Tuesday, October 8, 2013

GREY INSIDE AND OUT. OCTOBER RAIN

GREY INSIDE AND OUT. OCTOBER RAIN

Grey inside and out. October rain.
How much darkness can a room contain?
Not much left to let go of. The glory
of the yellow elm across the street
revelling for one brief moment
in the eyebeam of the sun, naked
as a cobweb in the doorway of a cold furnace
the next, as if it had given some kind of offence.

Black bones of a bird that burned
and shed its feathers like a boa
on the playbill of an opening act in vaudeville
featuring one night tragedies with slug lines.
Only so many times you can rehearse
what went wrong with your life before
you begin to catch on to your own spontaneity.
Nothing happens for a reason. Relax.
It’s all out of control. Shallow-bottom
river boats without a rudder and only the leaves
for down to earth starmaps. Venus, Saturn,
Jupiter, the moon, I remember last night
when things were clearer than tears
how beautiful everything appeared
as if there were a sacred dance going on
and you could hear, even at a distance,
music coming out of the windows
of the broken-hearted darkness
that gave voice like ore to their shining.

Mortal. I don’t mind sitting this one out
while I watch the lords and consorts of life
weeping like mandarins geishas in the shadows
of the willows who’ve gone savage
over the last two unmannerly months.
The boy plays with fire. An old man
walks his mile scattering his ashes
before him on the pathway to senescent solipsism
or the possibility of being enlightened
accidentally by the appetites of Thracian women
for Orphic prophets that sing in their sleep.

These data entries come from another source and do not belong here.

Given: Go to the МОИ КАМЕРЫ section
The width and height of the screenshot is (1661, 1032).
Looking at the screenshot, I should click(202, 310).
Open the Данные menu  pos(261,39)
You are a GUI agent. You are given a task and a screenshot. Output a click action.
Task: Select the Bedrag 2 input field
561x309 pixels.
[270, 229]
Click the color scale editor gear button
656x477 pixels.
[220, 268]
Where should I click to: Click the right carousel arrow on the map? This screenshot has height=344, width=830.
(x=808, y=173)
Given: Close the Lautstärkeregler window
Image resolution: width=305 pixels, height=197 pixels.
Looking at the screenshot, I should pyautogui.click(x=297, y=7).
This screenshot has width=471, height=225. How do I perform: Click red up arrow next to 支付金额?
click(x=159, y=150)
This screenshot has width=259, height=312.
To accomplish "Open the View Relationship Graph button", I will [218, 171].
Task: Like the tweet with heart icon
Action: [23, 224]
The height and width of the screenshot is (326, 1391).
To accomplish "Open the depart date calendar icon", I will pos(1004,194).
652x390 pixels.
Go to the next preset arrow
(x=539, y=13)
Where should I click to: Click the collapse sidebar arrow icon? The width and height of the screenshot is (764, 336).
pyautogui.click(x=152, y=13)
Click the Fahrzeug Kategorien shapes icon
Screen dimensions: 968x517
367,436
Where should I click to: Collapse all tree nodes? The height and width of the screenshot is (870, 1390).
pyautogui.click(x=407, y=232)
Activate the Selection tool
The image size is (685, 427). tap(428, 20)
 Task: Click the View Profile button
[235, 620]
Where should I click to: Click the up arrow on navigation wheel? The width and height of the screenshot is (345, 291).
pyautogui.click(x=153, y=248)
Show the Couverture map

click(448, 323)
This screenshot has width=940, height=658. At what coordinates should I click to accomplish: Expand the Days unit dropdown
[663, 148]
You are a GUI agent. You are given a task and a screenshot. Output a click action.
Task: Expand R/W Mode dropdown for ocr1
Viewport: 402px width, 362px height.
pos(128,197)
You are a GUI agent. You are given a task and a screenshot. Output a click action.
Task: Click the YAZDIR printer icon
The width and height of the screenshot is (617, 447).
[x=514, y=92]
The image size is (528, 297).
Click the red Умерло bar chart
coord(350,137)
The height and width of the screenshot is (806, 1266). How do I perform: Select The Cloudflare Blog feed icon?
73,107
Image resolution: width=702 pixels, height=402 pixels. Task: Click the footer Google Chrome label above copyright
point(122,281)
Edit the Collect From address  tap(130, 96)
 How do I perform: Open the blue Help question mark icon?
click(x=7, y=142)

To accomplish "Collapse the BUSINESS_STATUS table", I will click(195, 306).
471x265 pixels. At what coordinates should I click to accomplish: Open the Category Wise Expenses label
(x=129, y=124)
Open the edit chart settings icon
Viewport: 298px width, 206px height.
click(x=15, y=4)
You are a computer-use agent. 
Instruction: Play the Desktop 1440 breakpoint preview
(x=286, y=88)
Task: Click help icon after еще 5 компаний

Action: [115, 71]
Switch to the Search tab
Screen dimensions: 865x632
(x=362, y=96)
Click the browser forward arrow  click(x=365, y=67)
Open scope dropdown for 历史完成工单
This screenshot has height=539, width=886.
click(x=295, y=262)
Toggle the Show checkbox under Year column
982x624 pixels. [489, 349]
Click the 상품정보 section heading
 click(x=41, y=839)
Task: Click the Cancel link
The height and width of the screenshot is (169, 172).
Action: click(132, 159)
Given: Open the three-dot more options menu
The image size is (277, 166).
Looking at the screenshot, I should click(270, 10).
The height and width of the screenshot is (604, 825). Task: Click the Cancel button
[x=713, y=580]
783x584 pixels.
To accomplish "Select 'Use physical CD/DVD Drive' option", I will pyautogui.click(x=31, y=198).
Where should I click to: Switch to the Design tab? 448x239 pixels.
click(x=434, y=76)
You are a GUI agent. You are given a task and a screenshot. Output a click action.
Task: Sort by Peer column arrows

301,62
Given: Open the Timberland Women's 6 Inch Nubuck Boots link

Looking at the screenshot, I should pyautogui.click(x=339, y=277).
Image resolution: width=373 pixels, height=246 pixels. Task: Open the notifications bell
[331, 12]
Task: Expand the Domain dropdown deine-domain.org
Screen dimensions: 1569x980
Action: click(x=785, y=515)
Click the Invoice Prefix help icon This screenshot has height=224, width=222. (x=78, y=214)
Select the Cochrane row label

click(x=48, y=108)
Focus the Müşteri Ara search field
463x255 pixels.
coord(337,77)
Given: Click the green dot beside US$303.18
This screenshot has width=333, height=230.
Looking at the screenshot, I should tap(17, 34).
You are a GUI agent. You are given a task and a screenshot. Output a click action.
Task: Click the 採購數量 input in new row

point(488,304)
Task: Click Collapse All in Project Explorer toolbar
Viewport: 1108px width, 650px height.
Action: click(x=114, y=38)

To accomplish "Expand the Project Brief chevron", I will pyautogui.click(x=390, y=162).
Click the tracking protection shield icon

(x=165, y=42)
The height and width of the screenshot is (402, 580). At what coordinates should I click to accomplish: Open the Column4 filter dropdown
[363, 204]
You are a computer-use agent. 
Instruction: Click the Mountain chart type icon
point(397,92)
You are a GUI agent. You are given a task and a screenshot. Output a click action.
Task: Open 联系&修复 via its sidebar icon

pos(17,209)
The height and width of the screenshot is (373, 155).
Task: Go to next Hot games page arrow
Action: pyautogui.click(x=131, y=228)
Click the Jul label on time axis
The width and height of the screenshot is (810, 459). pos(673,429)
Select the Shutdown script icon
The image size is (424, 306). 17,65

I’m a waterbird in mourning on an abandoned lake
where all the canoes that once drifted freely
like moonlight among the stalks of wild rice
are in chains on scaffoldings above the waterline
and though the indignity still raises my ire
volcanically, I’m as apt these days to fall
into the caldera of a depression in a fuming firepit
as blow my top like the war bonnet of an ageing eagle
soaked in the rain like the flaming flightfeathers
of the staghorn sumac going out in a blaze of glory
like a wet matchbook trying to keep its pyre alight.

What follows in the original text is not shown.